Serangan terhadap Al-Salmi yang berbendera Kuwait adalah serangan terbaru terhadap kapal dagang oleh rudal atau drone udara Iran yang membawa bahan peledak di Selat Hormuz, sejak AS dan Israel menyerang Iran pada 28 Februari.
Konflik yang berlangsung selama sebulan ini telah menyebar ke seluruh Timur Tengah, menewaskan ribuan orang, mengganggu pasokan energi, dan mengancam akan menjerumuskan ekonomi global.
Harga minyak mentah sempat melonjak lagi setelah serangan terhadap kapal tanker tersebut, yang dapat mengangkut sekitar 2 juta barel minyak senilai lebih dari US$200 juta dengan harga saat ini.
Kuwait Petroleum, pemilik kapal, mengatakan serangan itu terjadi pada Selasa pagi, menyebabkan kebakaran dan kerusakan lambung kapal.
Pihak berwenang di Dubai kemudian mengatakan mereka telah berhasil mengendalikan kebakaran setelah serangan drone terhadap kapal tanker tersebut, tanpa kebocoran minyak dan tanpa cedera pada awak kapal.

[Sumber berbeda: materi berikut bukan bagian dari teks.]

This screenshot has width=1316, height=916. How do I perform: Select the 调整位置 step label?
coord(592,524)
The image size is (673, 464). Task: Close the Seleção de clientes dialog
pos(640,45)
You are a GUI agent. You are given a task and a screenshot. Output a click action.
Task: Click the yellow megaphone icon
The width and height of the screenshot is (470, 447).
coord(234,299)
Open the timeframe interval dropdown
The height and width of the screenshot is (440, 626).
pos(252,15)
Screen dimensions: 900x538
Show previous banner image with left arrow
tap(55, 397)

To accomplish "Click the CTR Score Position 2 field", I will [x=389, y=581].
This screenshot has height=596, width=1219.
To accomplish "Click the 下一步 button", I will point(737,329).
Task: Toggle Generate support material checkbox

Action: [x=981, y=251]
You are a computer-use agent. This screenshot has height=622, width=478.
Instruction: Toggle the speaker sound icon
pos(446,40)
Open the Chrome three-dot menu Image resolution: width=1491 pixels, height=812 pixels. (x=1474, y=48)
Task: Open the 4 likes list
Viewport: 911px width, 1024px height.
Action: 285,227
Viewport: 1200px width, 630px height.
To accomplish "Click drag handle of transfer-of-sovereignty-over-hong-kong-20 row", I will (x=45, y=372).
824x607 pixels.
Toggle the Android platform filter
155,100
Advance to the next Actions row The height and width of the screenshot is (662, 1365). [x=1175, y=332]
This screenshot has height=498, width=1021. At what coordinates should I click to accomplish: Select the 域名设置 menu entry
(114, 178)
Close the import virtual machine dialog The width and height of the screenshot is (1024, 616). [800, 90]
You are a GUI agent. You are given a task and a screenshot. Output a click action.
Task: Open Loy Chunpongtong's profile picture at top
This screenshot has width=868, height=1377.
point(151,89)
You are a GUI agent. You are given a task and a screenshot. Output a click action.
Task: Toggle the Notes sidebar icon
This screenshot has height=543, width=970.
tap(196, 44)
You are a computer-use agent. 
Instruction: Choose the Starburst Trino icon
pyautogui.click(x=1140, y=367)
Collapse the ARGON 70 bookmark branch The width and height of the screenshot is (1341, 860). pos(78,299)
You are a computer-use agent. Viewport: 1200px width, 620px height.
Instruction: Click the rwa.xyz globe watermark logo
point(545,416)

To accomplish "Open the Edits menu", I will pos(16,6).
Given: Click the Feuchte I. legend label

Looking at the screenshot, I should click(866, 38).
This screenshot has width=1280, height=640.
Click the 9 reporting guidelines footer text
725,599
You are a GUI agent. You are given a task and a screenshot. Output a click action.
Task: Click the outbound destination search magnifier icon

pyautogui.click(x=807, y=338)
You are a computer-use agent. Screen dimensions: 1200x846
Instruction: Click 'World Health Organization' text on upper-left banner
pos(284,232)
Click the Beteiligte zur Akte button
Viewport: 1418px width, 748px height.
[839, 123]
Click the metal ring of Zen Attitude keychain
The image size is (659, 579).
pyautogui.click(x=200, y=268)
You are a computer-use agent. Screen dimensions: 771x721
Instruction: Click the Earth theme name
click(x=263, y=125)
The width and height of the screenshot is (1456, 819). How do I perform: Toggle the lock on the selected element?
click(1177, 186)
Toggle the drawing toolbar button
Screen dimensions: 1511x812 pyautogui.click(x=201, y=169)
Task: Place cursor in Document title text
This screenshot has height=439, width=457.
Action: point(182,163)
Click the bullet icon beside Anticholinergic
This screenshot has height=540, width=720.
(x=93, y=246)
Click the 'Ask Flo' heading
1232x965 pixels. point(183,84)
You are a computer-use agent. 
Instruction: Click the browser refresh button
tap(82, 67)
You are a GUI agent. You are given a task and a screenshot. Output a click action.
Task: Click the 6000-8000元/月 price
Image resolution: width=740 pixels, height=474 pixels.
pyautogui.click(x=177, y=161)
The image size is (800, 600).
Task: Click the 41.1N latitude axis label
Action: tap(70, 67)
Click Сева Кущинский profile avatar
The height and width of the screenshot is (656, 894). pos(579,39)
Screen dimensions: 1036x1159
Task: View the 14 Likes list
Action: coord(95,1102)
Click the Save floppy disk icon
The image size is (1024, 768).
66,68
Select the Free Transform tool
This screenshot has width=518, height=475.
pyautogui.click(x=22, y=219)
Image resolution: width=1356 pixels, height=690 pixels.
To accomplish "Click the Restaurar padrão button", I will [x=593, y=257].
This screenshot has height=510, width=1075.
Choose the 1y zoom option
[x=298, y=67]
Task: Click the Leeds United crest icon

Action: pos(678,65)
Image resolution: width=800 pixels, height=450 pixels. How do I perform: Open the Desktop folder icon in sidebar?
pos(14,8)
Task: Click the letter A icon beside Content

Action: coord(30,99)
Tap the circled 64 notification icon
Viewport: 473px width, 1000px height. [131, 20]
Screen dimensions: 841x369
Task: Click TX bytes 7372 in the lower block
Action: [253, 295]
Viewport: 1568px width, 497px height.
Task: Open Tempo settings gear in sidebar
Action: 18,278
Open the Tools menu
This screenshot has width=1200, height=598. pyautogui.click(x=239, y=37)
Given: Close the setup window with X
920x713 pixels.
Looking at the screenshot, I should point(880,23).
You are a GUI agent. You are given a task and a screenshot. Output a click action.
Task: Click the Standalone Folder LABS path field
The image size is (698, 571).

Kenaikan harga minyak dan bahan bakar mulai membebani keuangan rumah tangga AS dan menjadi masalah politik bagi Trump dan Partai Republiknya menjelang pemilihan paruh waktu November, setelah berjanji untuk menurunkan harga energi dan meningkatkan produksi minyak dan gas AS.
Harga rata-rata eceran bensin nasional AS melampaui US$4 per galon untuk pertama kalinya dalam lebih dari tiga tahun pada hari Senin, data dari layanan pelacakan harga GasBuddy menunjukkan.
Pasokan global yang semakin ketat telah mendorong harga minyak mentah Brent acuan naik 56 persen bulan ini, kenaikan terbesar yang pernah tercatat, menjadi di atas US$113 per barel.
Trump mengancam sebelumnya mengancam akan "menghancurkan" pembangkit listrik dan instalasi pengolahan air tawar Iran jika Teheran tidak menyetujui persyaratan perdamaian "dalam waktu singkat", bahkan ketika ia mengklaim kemajuan diplomatik dalam mengakhiri perang yang dipicu oleh AS dan Israel.